** WHAT NEEDS TO BE DONE **
According to the blog post on procrastination and self-set deadlines, what qualification did the writer obtain this year?

** TEXT UNDER STUDY **
It doesn’t work for everyone and annoys the hell out those who can’t do it. I simply work at my best when something is both important and urgent. If it’s just important, like the HPD, it’s not enough. It needs to be urgent as well in order to get me working at maximum efficiency. The HPD is a classic case in point. I know that I have the skill, knowledge and capacity to pass. I’m not at all worried that I can’t do it. I qualified as a Chartered Financial Planner this year and that took me many years and many exams to complete so the HPD definitely lies within the realms of a do-able thing. It’s taken me 11 weeks to write 9,000 words. I’ve got 12 days left (and a half, don’t forget the half, it’s important). Plenty of time.

Which brings me to the title of this post.

For years, I’ve managed both my propensity to procrastinate and my talent for forgetting anything important, (my most active auto-trance-phenomena is Amnesia), by setting myself traps for the future, to ensure that I really did deal with those important things that are not yet urgent or that I would quite like to avoid but absolutely had to prepare for. I would set up tasks or meetings or presentations which would walk me towards whatever the goal in mind would be. It was the only way I’d ensure that anything actually happened. I’d break down my target event into to trip-over-the-next-important-section style sub-events. Now you might think this sounds quite familiar, good time management practice and project goal setting. You should never forget that I once turned up five hours late for a time management training course. Honestly.

For me, though, what I was doing was setting a trap in the future, a trip wire that’ I’d fall over and fire a shot of deadline adrenalin into my system. I knew that I wouldn’t work towards those goals, I’d forget them secure in the knowledge that at some point in the not too distant, I’d fall flat on my face, pick myself up and deal with it. Efficiently. And always to standard. I’d set the trip wire so that it would give me just and only just enough time to get the whatever it was that had to be done done by the whenever it was it had to done by to whatever the standard was that it needed to be done to and meet the deadline.

Somehow, it turns out, I was aware enough of my trance phenomena preferences to move effectively into the future at my most efficient, even if I did have to do it by repeatedly tripping myself up. In effect, I’d become my own game keeper, trapping my effectiveness at appropriate points to prevent my amnesiac consciousness from wandering off and populating my future with a total lack of achievement.

** SOURCE DATA **
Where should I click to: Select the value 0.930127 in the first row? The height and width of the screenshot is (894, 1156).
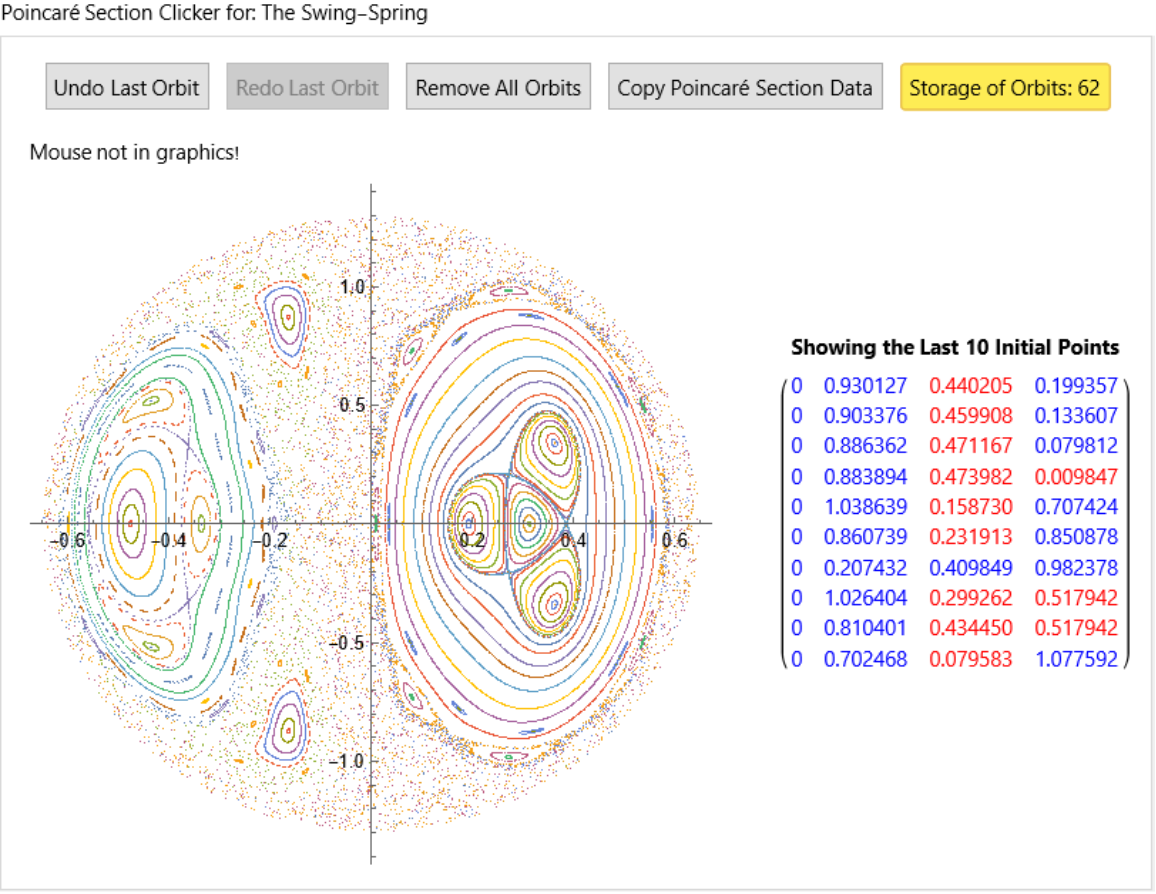(x=865, y=386)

** RESULT **
The writer qualified as a Chartered Financial Planner.